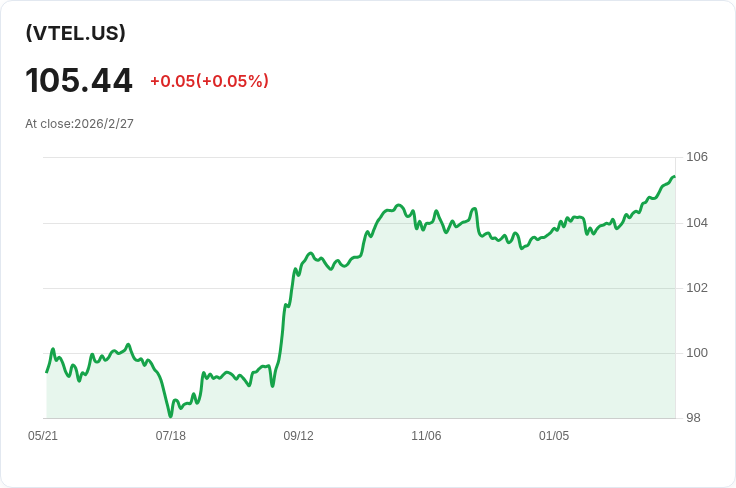736x488 pixels.
Task: Select the 100 price level label
Action: point(697,353)
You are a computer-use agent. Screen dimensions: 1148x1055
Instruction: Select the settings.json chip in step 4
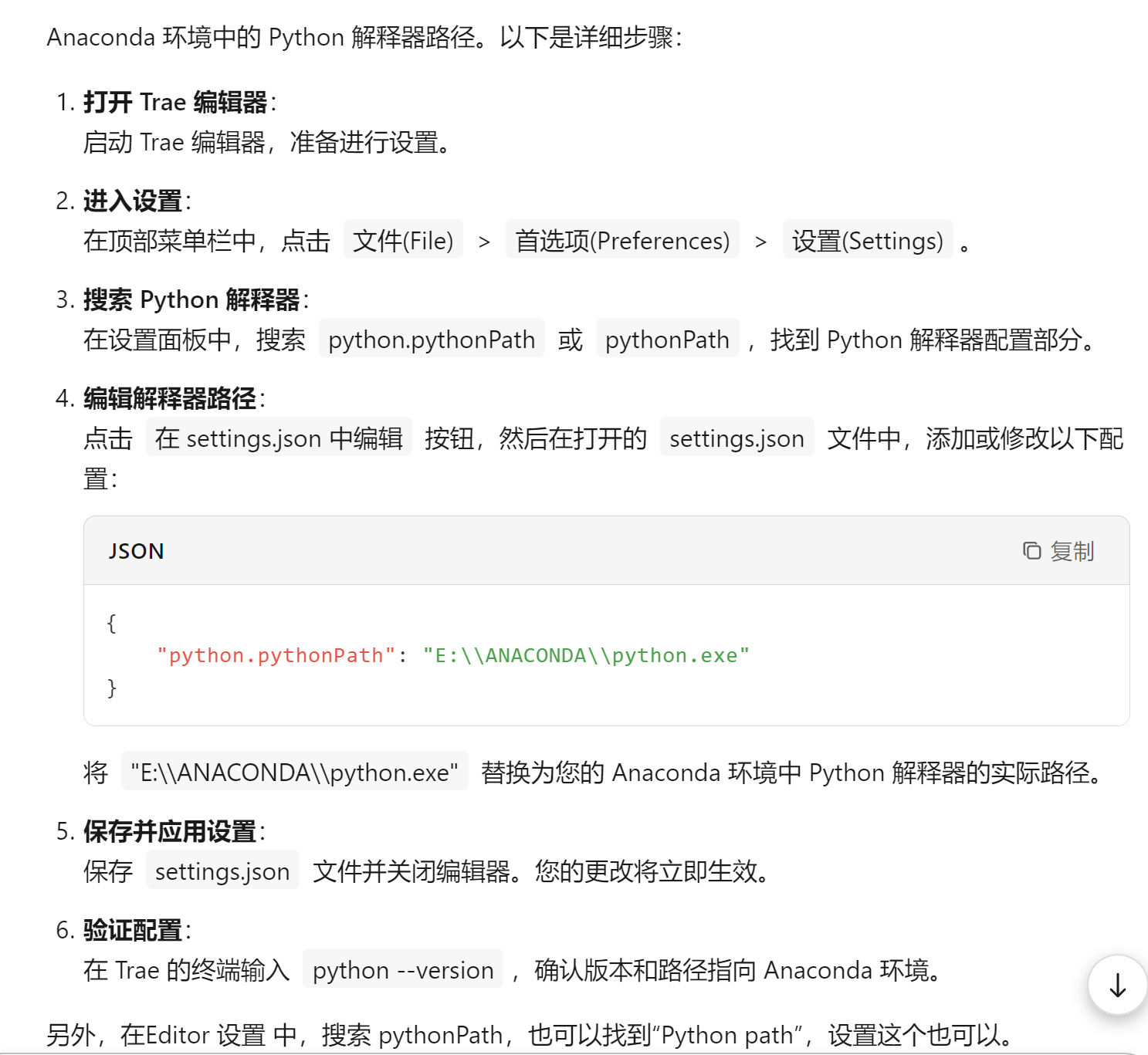737,438
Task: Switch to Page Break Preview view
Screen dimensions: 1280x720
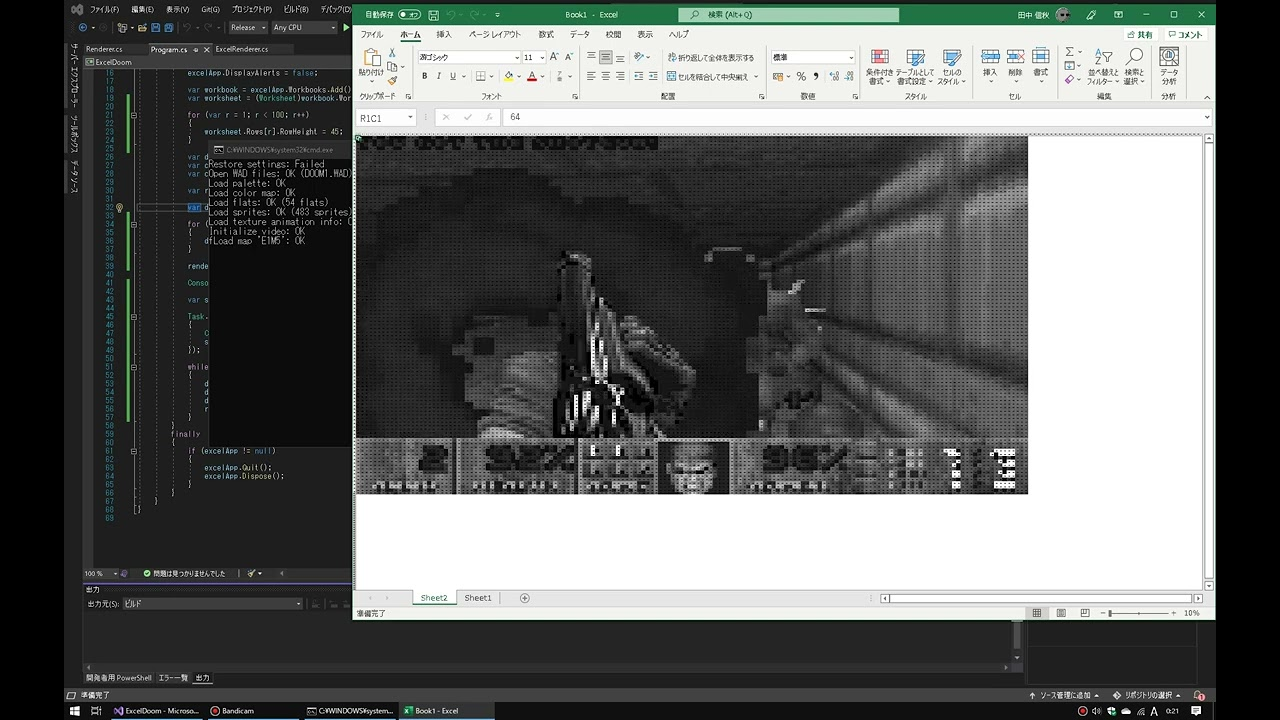Action: [1085, 613]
* * * * * * *
Can you rewrite the lines in these items with "Screen dimensions" renamed to "Display size" everywhere and everything else left as it is? Leave the pictures out.

736x488 pixels.
Task: Select the 100 price level label
Action: point(697,353)
You are a computer-use agent. Display size: 1148x1055
Instruction: Select the settings.json chip in step 4
737,438
Task: Switch to Page Break Preview view
Display size: 1280x720
Action: [1085, 613]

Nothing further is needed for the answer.